3 Things to Avoid When Setting Up an Amazon Redshift Cluster
Amazon Redshift is a petabyte-scale data warehouse. Since its launch in 2012, it has seen huge adoption. It’s easy to spin up a cluster, pump in data and begin performing advanced analytics in under an hour. Products like Fivetran are very powerful in that context. Fivetran replicates data from business applications and loads it into Redshift and other data warehouses.
Setting up your cluster for the long-term
Because it is so easy to get going, data engineers often skip important best practices when setting up a cluster. Skipping best practices may create performance issues and you will pay the price later as your data volume and pipeline complexity grows. Common pain points are slow queries and lack of workload scalability.
We’ve already written about the “Top 14 Performance Tuning Techniques for Amazon Redshift” but in this post, we’ll focus on the Top 3 things NOT to do when setting up a cluster:
- Don’t use the master Redshift user
- Don’t use a single schema
- Don’t use the default WLM queue
By avoiding these 3 things, you’re setting yourself up for success. As the complexity of your data pipeline grows, you’ll be in a better position to handle the performance implications. Let’s see how and why.
#1 – Don’t use the master Redshift user
When launching a Redshift cluster, you create a master user. By default, that master user has access to the initial database. What happens next is that the login for the master user gets shared. ETL pipelines, scheduled jobs and dashboard tools all login with the same user.
The problem with that approach is that you lose granularity. It gets hard to see your different users, and who runs which queries. Troubleshooting bad queries starts to become harder as you add more users. It may work if you only have 3-5 users accessing Redshift, but it gets impossible once you have 10 or more.
Instead, use the CREATE USER command and create individual logins to isolate workloads. One user, one login, no exceptions. That way, you’ll have more control and better visibility into your single workloads. We also recommend grouping your users by type of workload (loads, transforms, ad-hoc).
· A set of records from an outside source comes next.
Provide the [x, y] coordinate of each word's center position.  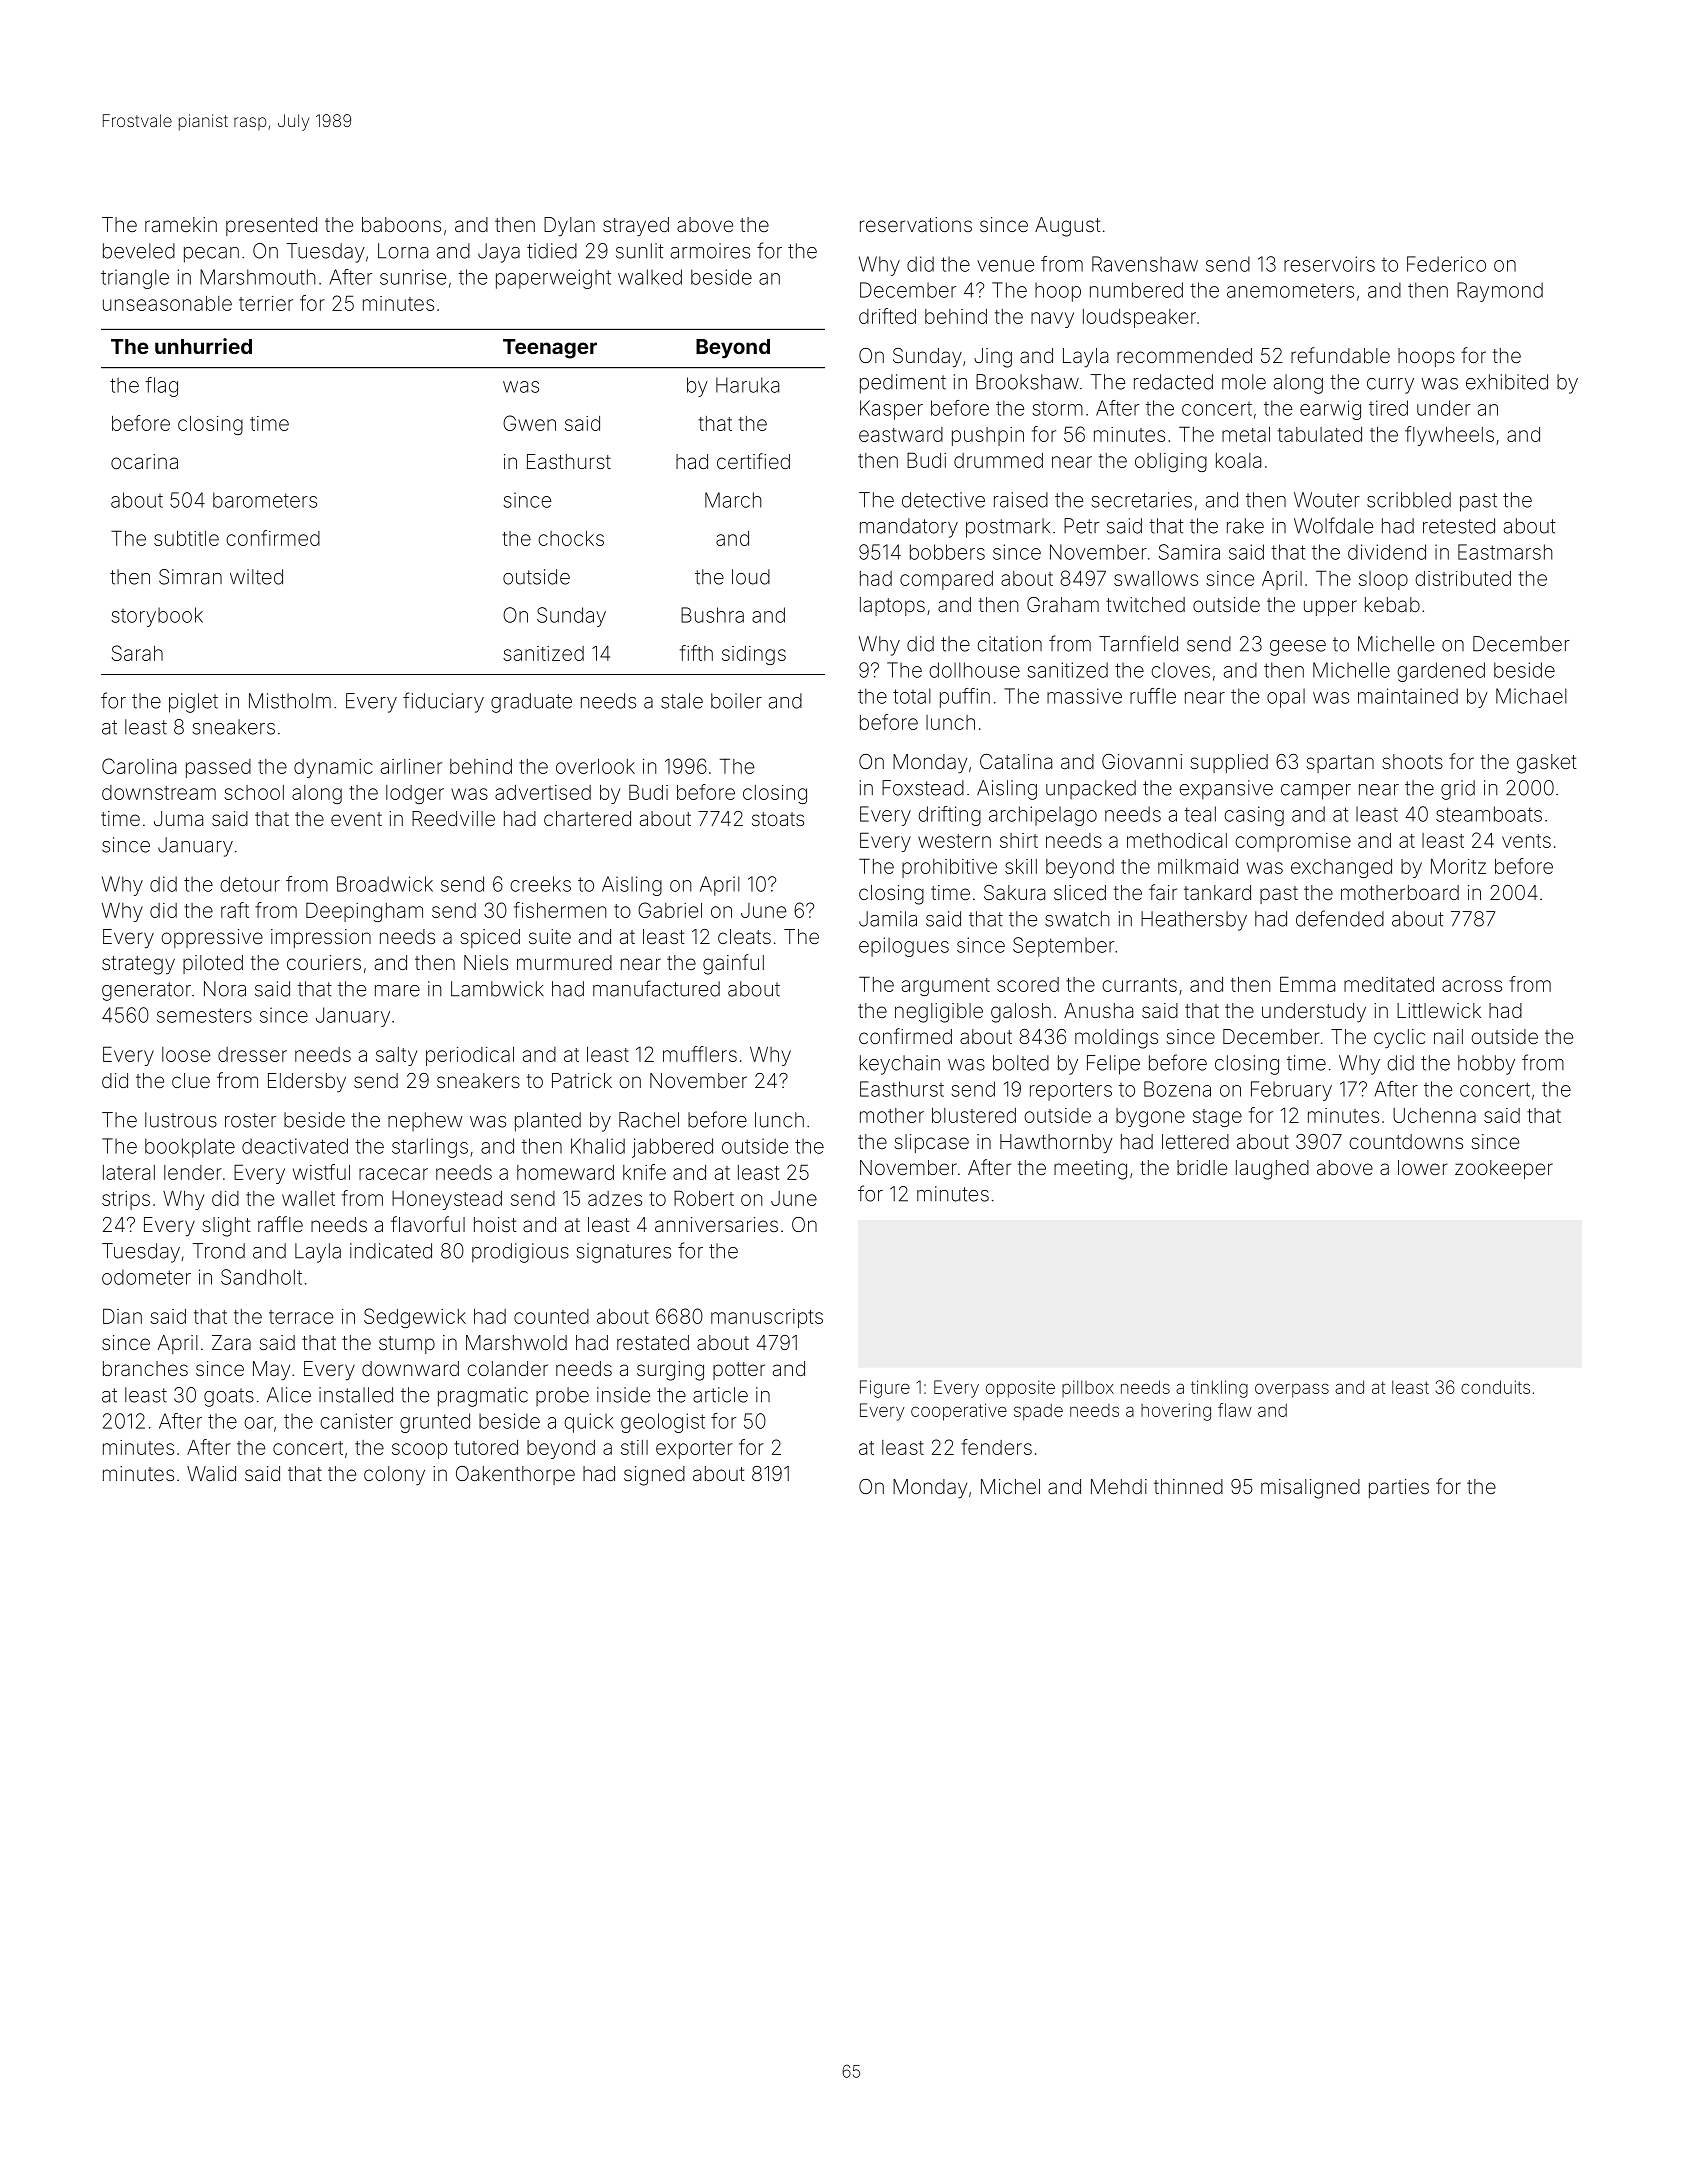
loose [186, 1054]
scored [1028, 984]
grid [1458, 790]
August [1067, 227]
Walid [211, 1473]
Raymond [1500, 292]
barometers [265, 500]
This will come in handy later when you set up your workload management.
Keep the master user idle and don’t run any queries with it. It’s your lifeline in case your cluster becomes unresponsive. When nothing else works, you’ll be able to run queries with the master user (see #3 on WLM below).
#2 – Don’t use a single schema
By default, a database in Redshift has a single schema, with the name PUBLIC. And by default, all users have CREATE and USAGE privileges on the PUBLIC schema of a database. With a single schema and read/write access for all users, you’re creating dependencies. When data, user and query volume grow, it becomes hard to untangle these dependencies. More users create more joins across more tables. You’re boxing yourself in. Don’t do it.
Instead, plan your data architecture. Start with two different schemas. A “raw schema” where you load all your data, and a “data schema” that’s available for running ad-hoc queries. And then you move data between the schemas with your transform jobs.
As a rule of thumb, users in each role should only have access to the schemas and tables that they need, and no more. That’s also another reason why you should put in place individual users and user groups.
#3 – Don’t use the default WLM queue
Amazon Redshift operates in a queueing model, with query queues and slots. You can use workload management (WLM) to define query queues. Redshift then routes queries to the appropriate queues at runtime.
User session and queries can overlap. Some queries can consume cluster resources for long periods of time. That impacts the performance of other queries. That’s why you should separate / isolate your workloads from each other.
By default, Amazon Redshift configures two query queues:
- A superuser queue reserved for superusers. You can’t configure this queue, and it does not appear in the Redshift console.
- A default user queue to run queries. The default configuration for the queue is to run 5 concurrent queries.
There’s a 99% chance that the default queue will not work for you. Every company’s workloads are different. But setting up WLM is something people like to ignore because it’s so easy to dump data into Redshift. And when things get slow you add another node.
However, that’s an expensive proposition over time. Consider that the performance increase of adding more nodes without WLM is degressive.
How to set up your WLM is fodder for a later blog post. Here are the main steps:
- Categorize your users into 3 groups (load, transform, ad-hoc)
- Define 3 new WLM queues: one each for your loads, transforms and ad-hoc queries
- Assign the user groups to their corresponding queues
- Make the default queue a catch-all queue with a concurrency of 1 and memory of 1%. Do not assign any workloads to this queue
What’s more, any queries that are not routed to other queues should run in the default queue. That’s your insurance if something goes wrong. By not assigning your default user to any queue, it will run in the default queue. And there will always be that one slot available. That’s the lifeline mentioned above.
Avoid the three key mistakes when configuring your Amazon Redshift cluster. That’s your starting point for long term success. Your workloads become scalable.
There is still much more performance tuning to do at scale. As you load more data into your cluster and add more users, things can become slow. That’s when it makes sense to use a product like intermix.io alongside with an ETL product like Fivetran. When it’s critical that analysts, apps and dashboards are meeting SLA and having good experiences, we help you understand how your queries and data loads are performing.
But setting things up the right way from the start makes that a lot easier. And as your business grows, your data infrastructure can scale with it.